▶ Things to do:
a: Reproduce the part of the passage on hospitality between "Sometimes hospitality—inviting others" and "and promising place.", inclusive.
b: Answer these from the passage on hospitality:
(i) How is Martin Marty described?
(ii) According to the passage, does this kind of hospitality require strength or weakness?
(iii) Zacchaeus received the gracious words of invitation as words of what?

[Opening Page excerpt section]

Sometimes hospitality—inviting others into our lives, into our fears every bit as much as our faith, into our horrors as well as our hopes—sometimes this kind of hospitality can appear scandalous. Yet this kind of hospitality and welcome demands courage, honesty, and spiritual openness. This kind of hospitality requires strength, not weakness. Lutheran writer and theologian Martin Marty once observed,
In a world where strangers meet strangers with gunfire, barrier walls, spiritually landmined paths, the spirit of revenge, and the record of intransigence, it sounds almost dainty to come on the scene and urge that hospitality has a strong and promising place.
Dainty though it may at first sound, hospitality is a key quality of the spiritual life. Congregations that display vitality and life are congregations willing to risk the scandal of hospitality—inviting and welcoming even those who live on the edge of society, those who may well have been to hell and back, those who are hoping beyond hope for a taste of compassion, community, and peace. To the surrounding crowds, Jesus’ inviting welcome to Zacchaeus appeared scandalous, but for Zacchaeus, it was an invitation that carried with it the promise of a new hope, a new comfort, a new way of living. Zacchaeus received the gracious words of invitation as words of freedom and new life.
May the same be true for us. May we find the courage and strength to embrace and offer the gift of hospitality. Amen.

[Closing Page excerpt section]
[Opening Data extracts section]

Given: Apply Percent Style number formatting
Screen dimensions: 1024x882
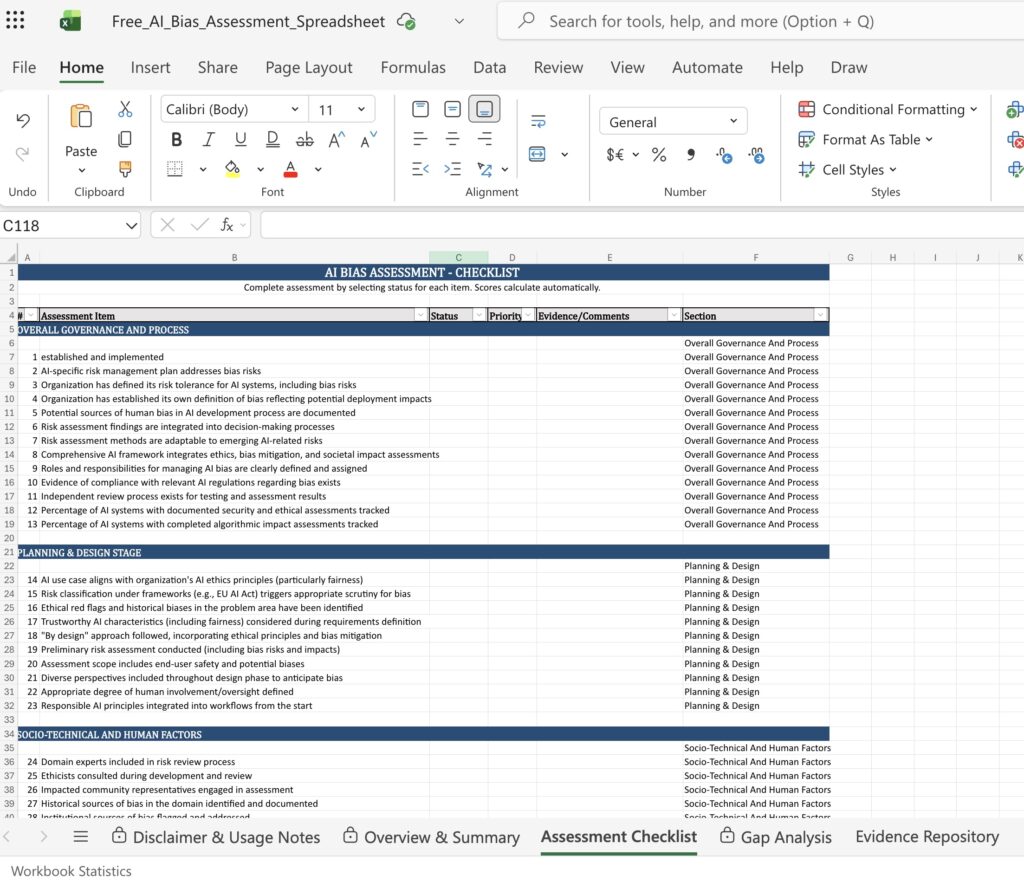Looking at the screenshot, I should tap(657, 153).
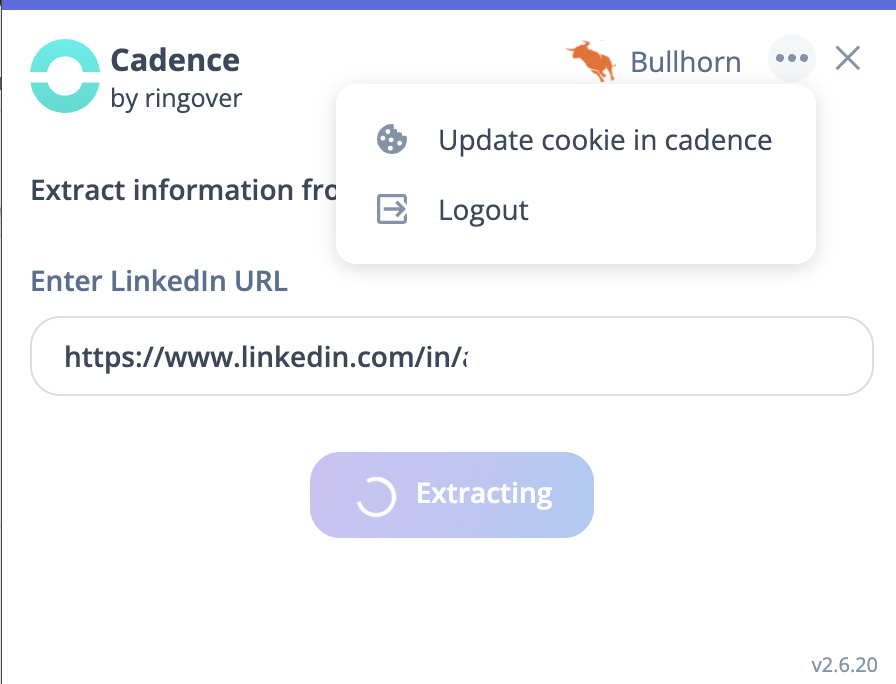Click the linkedin.com URL text in field
The height and width of the screenshot is (684, 896).
point(265,356)

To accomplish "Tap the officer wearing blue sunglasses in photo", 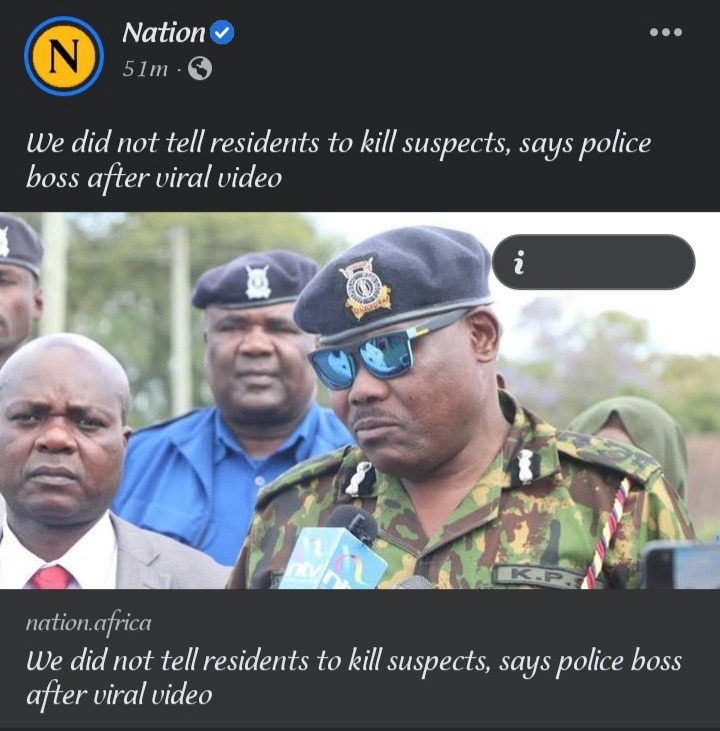I will 459,410.
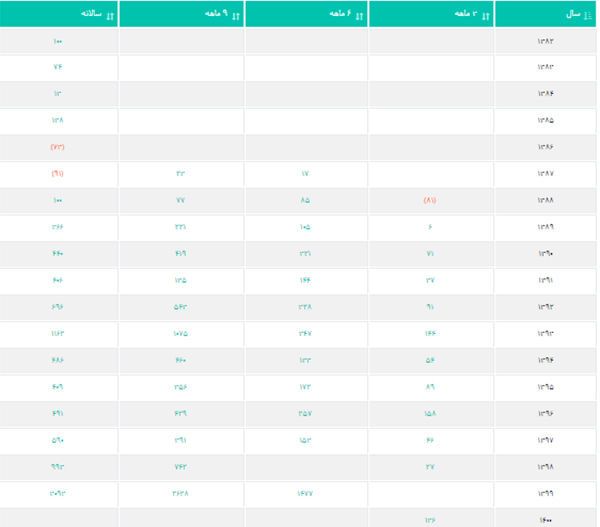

[Closing Data extracts section]

▶ Written answers:
a:
Sometimes hospitality—inviting others into our lives, into our fears every bit as much as our faith, into our horrors as well as our hopes—sometimes this kind of hospitality can appear scandalous. Yet this kind of hospitality and welcome demands courage, honesty, and spiritual openness. This kind of hospitality requires strength, not weakness. Lutheran writer and theologian Martin Marty once observed,
In a world where strangers meet strangers with gunfire, barrier walls, spiritually landmined paths, the spirit of revenge, and the record of intransigence, it sounds almost dainty to come on the scene and urge that hospitality has a strong and promising place.

b:
(i) As a Lutheran writer and theologian.
(ii) Strength, not weakness.
(iii) Freedom and new life.